Am J Dermatopathol. 1992 Feb;14(1):32-6. doi: 10.1097/00000372-199202000-00005.
We studied keratin expression in the involved and uninvolved skin of six benign familial chronic pemphigus (BFCP) patients, using monoclonal antibodies specific for various keratin polypeptides and immunohistopathologic techniques. Normal and psoriatic (i.e., hyperproliferative) skin specimens served as controls. The uninvolved BFCP epidermis showed keratin profiles identical to that of normal epidermis.

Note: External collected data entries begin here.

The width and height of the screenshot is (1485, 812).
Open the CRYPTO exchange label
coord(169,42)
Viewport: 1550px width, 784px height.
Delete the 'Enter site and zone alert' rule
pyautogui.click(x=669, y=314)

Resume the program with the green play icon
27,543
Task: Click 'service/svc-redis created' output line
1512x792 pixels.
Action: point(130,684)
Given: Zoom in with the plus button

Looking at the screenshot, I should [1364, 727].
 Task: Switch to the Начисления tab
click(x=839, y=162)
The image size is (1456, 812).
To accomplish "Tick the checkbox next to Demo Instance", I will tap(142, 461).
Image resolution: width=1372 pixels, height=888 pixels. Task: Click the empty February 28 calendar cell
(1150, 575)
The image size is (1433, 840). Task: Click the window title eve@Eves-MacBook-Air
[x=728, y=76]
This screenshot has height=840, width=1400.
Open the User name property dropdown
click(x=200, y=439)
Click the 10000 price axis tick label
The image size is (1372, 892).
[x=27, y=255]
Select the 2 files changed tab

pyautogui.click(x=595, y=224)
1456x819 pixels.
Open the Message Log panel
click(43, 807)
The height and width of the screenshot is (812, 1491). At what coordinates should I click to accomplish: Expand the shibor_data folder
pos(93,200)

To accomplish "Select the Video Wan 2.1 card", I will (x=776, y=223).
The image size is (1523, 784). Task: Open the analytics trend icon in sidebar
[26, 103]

In the acantholytic epidermal segments of the involved BFCP skin, some of the lower suprabasal acantholytic cells failed to express keratin polypeptides 10 and 11 (Moll's catalog). This delay in expression of suprabasal keratins was not accompanied by an expression of hyperproliferative keratin polypeptide 16. Also, some of the lower suprabasal acantholytic cells of the involved BFCP epidermis retained staining by the antikeratin KS-1A3 antibody, which in the normal, psoriatic, and uninvolved epidermis was limited to the basal cell layer. Staining for keratin polypeptide 18 was negative in the epidermis of all four types of specimens. We believe that the delay in suprabasal keratin expression in the involved BFCP epidermis was more likely secondary to the acantholysis (i.e., "arrest of differentiation" due to acantholysis) rather than due to a primary defect in keratin expression.